Selfie without borders. Bokoro, April 2016.
Each of the 50 villages we visited was different and had its own set of personal stories.
One of the villages was completely empty when we arrived, except for three elderly women who told us that all the villagers had left due to the lack of water; they would only return during the rainy season. I wondered why these women stayed behind or whether it was safe for them to live alone in the middle of nowhere. But they did not seem afraid, they were calm and happy to speak with us.

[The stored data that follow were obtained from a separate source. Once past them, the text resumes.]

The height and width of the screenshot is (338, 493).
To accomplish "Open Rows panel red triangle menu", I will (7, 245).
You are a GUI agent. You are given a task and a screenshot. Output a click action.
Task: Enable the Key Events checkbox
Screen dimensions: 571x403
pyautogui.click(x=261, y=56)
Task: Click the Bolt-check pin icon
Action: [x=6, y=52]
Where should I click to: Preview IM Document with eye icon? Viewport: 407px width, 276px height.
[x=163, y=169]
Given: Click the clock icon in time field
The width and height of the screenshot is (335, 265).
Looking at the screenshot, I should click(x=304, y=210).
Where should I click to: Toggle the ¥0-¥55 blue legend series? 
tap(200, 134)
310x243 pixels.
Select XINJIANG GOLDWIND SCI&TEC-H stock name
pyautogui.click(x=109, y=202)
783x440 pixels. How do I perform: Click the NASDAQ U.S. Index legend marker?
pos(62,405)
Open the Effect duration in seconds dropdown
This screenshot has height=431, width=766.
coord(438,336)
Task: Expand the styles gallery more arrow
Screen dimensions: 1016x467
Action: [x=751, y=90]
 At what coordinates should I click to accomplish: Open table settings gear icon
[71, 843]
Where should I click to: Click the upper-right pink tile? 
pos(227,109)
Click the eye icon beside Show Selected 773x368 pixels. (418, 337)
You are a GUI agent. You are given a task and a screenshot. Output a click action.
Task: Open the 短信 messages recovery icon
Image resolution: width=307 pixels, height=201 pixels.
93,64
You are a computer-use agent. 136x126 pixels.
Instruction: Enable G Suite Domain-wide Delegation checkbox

In another village we visited, the entire population fled and hid inside their houses the moment they saw our cars arrive. After attempting to gently communicate with them, we found out that the village had been attacked and destroyed during the first Chadian civil war. Ever since, village elders had instructed the villagers to run away if they ever saw strangers in “big cars” approaching. Once the villagers understood what MSF is and the work that we do, they were more than happy to let us into their homes. In fact, it became difficult to leave the village because everyone suddenly wanted their house to be surveyed and the women brought a copious meal they had just cooked for the whole team.
Village in Maigana. Maigana, May 2016.
A very important part of my work involved screening for malnourished children and referring them to a treatment centre. However, in some cases I encountered severely malnourished children with a medical complication and had to drive them directly to the hospital.
In one of the villages we visited, a woman approached me and asked me to help her grandson.
After a quick assessment, I realised that the child was not only severely malnourished but also had a respiratory illness. He was fighting for every breath he took, his lungs expanding and collapsing loudly as if trying to lift an elephant off his chest. His nostrils were rapidly flaring, while his exhausted eyes were rolled up towards the sky.
Just as I contacted our medical team leader for guidance, my team arrived with another severely malnourished child. This one was even thinner, with just skin on his bones! He also had breathing difficulties, but he seemed more alert than the first child.
We were two hours drive away from the only MSF supported hospital in the area, and I had not finished administrating the survey in this village. I decided to let my team continue the work without me and took the children and their parents to the hospital.
On the way back, the car got caught into a sand storm.
We pulled up the windows and the temperature inside the car began to rise. I felt bad for my two little passengers, but I knew they were tough and we were going to get to the hospital soon.
When we arrived, the doctor immediately took both children to the intensive care unit. I stood by as the children were being connected to IV needles and oxygen tubes. I must have looked terrified, cause the doctor turned to me with a soft comforting smile and said: “Don´t worry. They are going to be OK!”.
I realised that the medical staff here spend their days and nights treating cases just like these, and are doing a spectacular job at it too. They are my heroes!
Malnourished child enrolled in the MSF Inpatient Therapeutic Feeding Clinic (ITFC). Bokoro, May 2016.
When I returned to the base that day, I was completely exhausted but also extremely grateful. The survey team and I helped save the lives of two wonderful kids. Sadly, there are thousands of other children out there in need of medical care. My team and I may not be able to reach them all, but I know we can help, we can all help make a difference.